A agent typically receives address, byteenable, read or write, and writedata after the rising edge of the clock. A agent asserts waitrequest before the rising clock edge to hold off transfers. When the agent asserts waitrequest, the transfer is delayed. While waitrequest is asserted, the address and other control signals are held constant. Transfers complete on the rising edge of the first clk after the agent interface deasserts waitrequest.

There is no limit on how long a agent interface can stall. Therefore, you must ensure that a agent interface does not assert waitrequest indefinitely. The following figure shows read and write transfers using waitrequest.

Note:

waitrequest can be decoupled from the read and write request signals. waitrequest may be asserted during idle cycles. An Avalon® -MM host may initiate a transaction when waitrequest is asserted and wait for that signal to be deasserted. Decoupling waitrequest from read and write requests may improve system timing. Decoupling eliminates a combinational loop including the read, write, and waitrequest signals. If even more decoupling is required, use the waitrequestAllowance property. waitrequestAllowance is available starting with the Quartus® Prime Pro v17.1 Stratix® 10 ES Editions release.
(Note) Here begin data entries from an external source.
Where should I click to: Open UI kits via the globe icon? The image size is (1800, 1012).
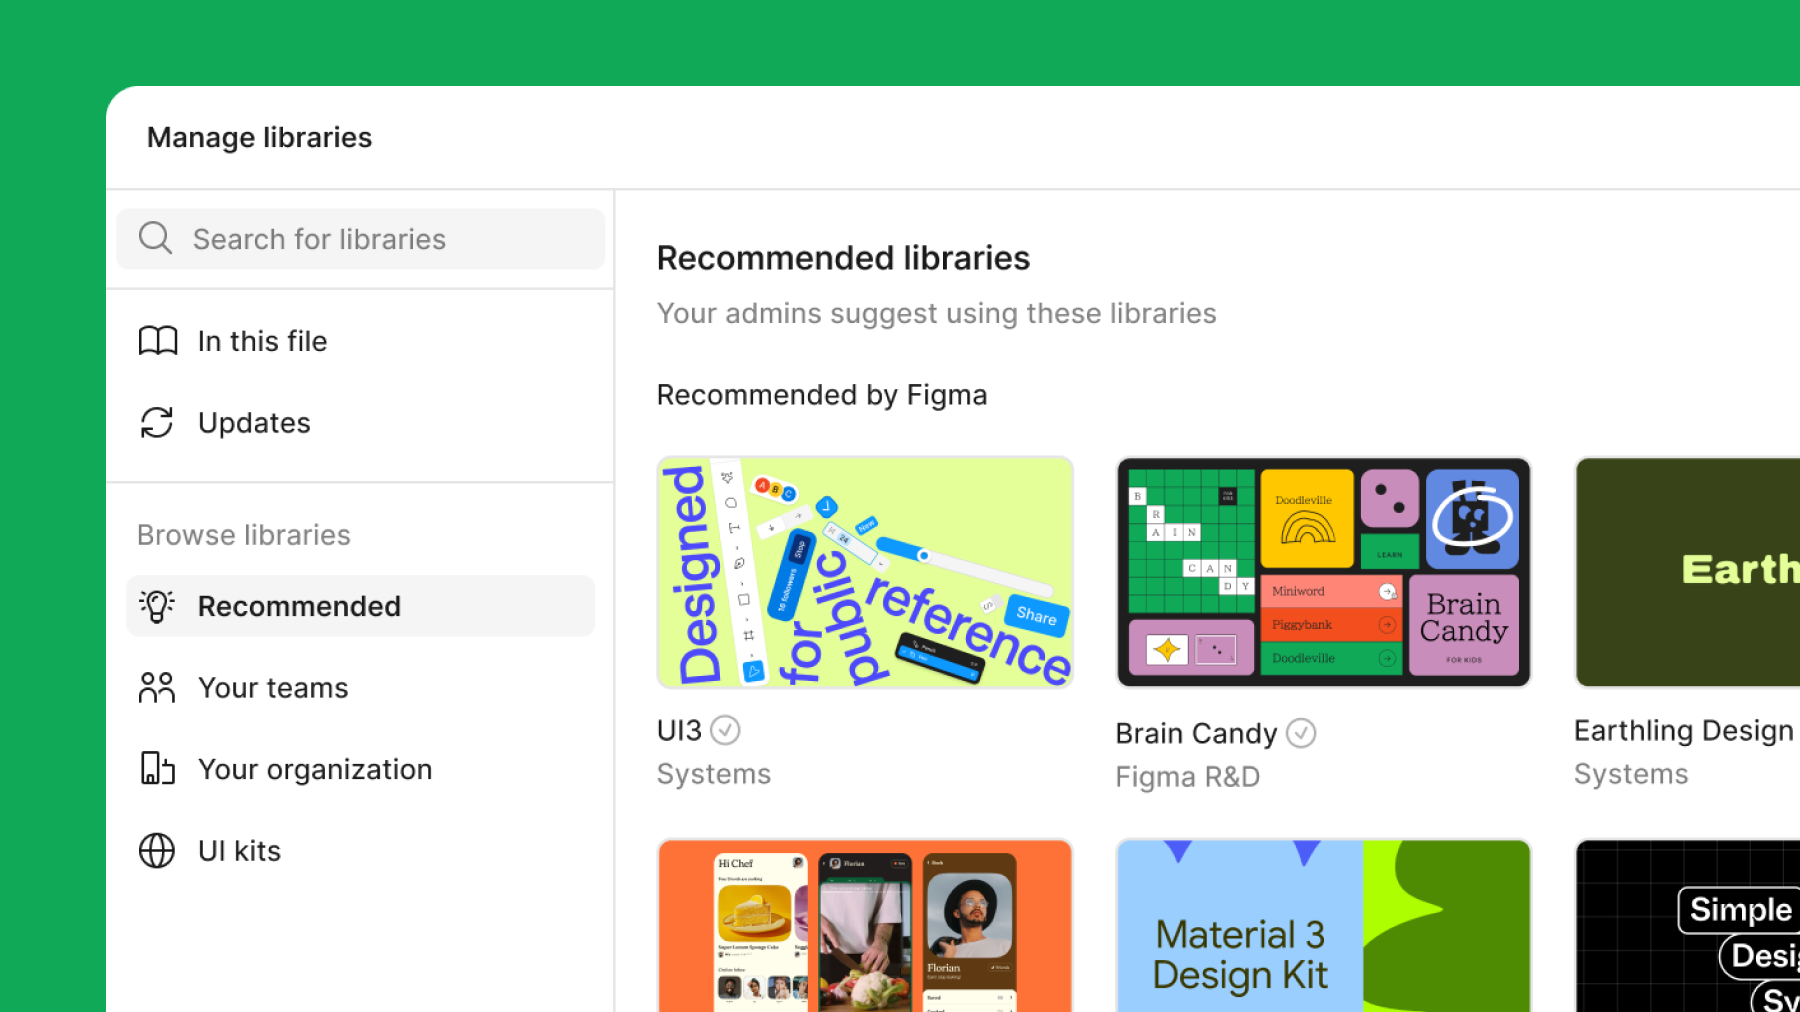[156, 850]
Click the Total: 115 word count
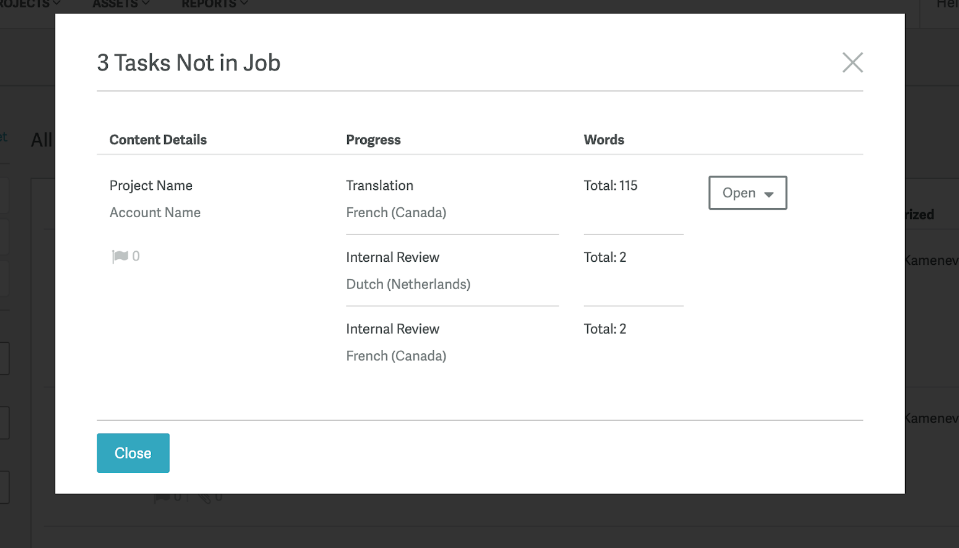The width and height of the screenshot is (959, 548). click(610, 185)
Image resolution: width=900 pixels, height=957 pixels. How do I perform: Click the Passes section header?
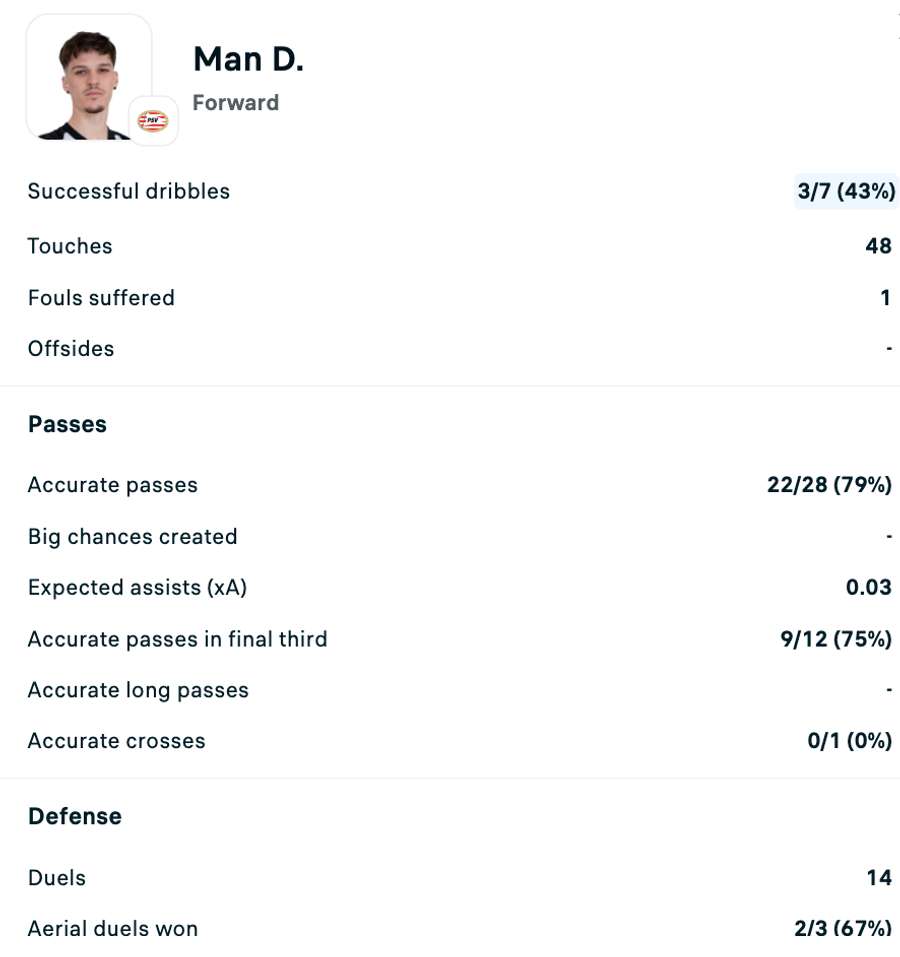click(x=67, y=424)
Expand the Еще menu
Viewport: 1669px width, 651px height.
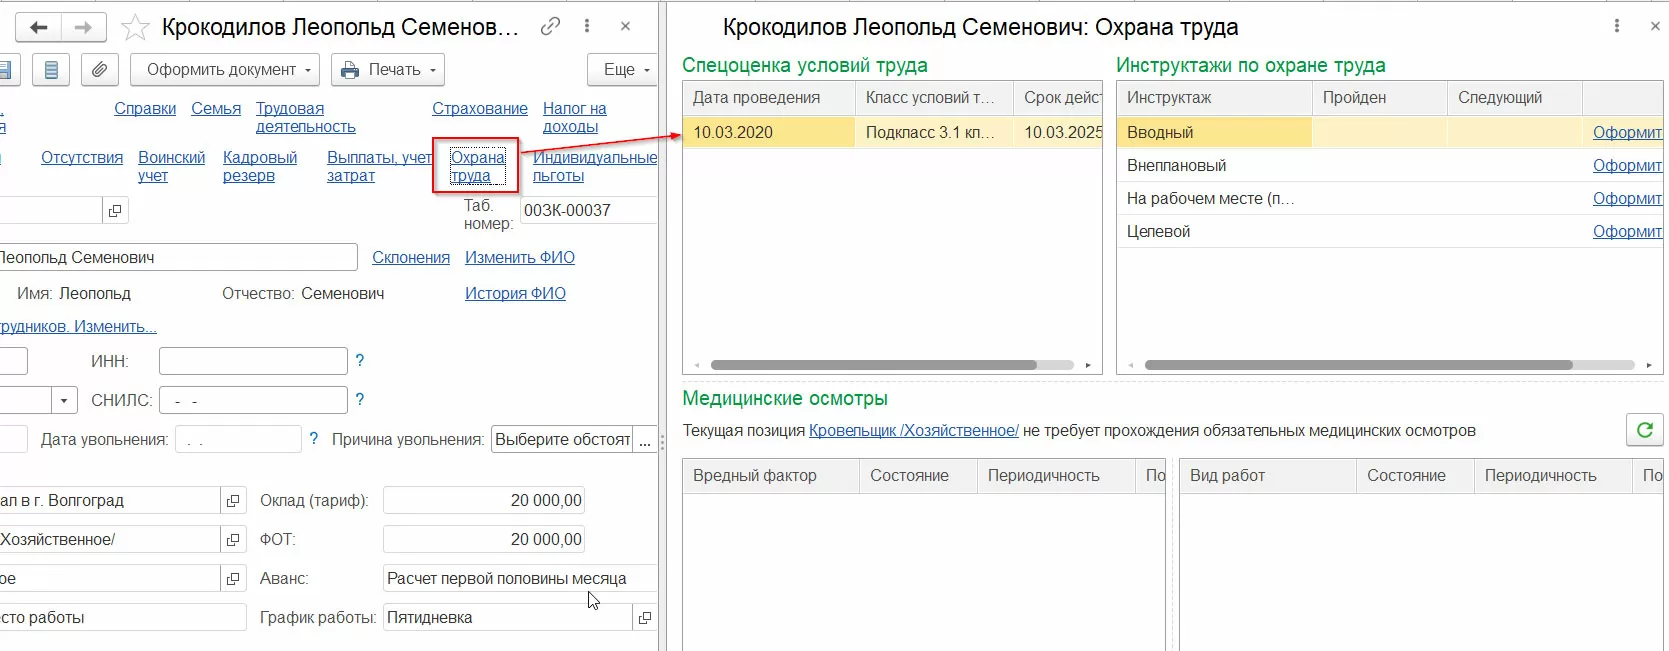click(x=622, y=70)
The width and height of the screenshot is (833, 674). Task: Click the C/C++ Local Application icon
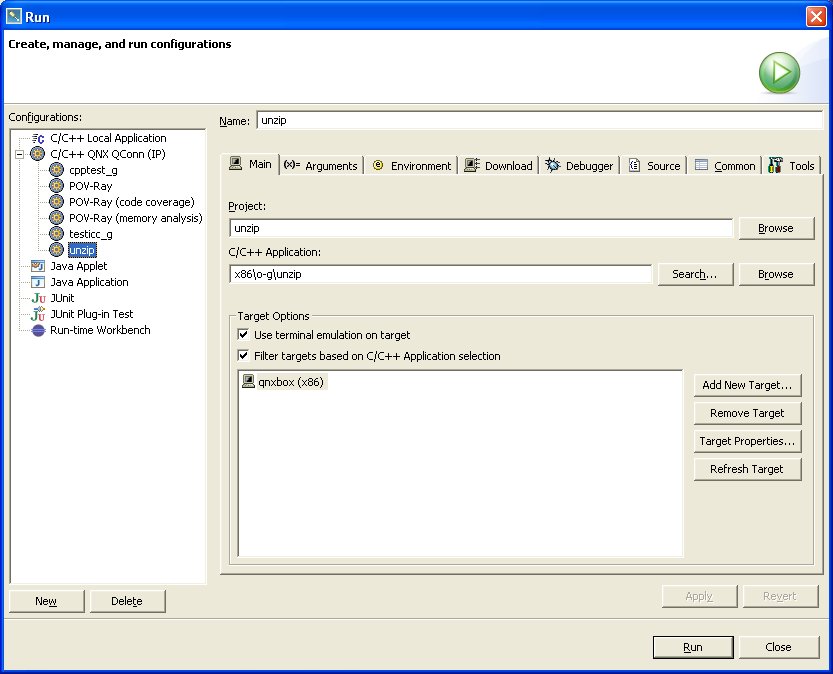coord(36,138)
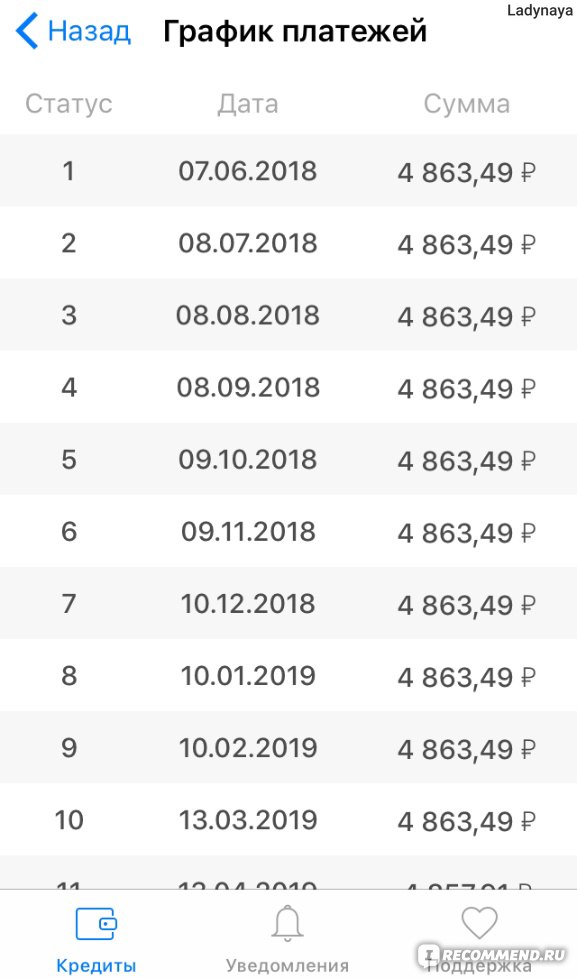577x978 pixels.
Task: Tap the amount in row 6
Action: point(467,533)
Figure 7. Read and Write Transfers with Waitrequest

The numbers in this timing diagram, mark the following transitions:

  1. address, byteenable, and read are asserted after the rising edge of clk. The agent asserts waitrequest, stalling the transfer.
  2. waitrequest is sampled. Because waitrequest is asserted, the cycle becomes a wait-state. address, read, write, and byteenable remain constant.
  3. The agent deasserts waitrequest after the rising edge of clk. The agent asserts readdata and response.
  4. The host samples readdata, response and deasserted waitrequest completing the transfer.
  5. address, writedata, byteenable, and write signals are asserted after the rising edge of clk. The agent asserts waitrequest stalling the transfer.
  6. The agent deasserts waitrequest after the rising edge of clk.
  7. The agent captures write data ending the transfer.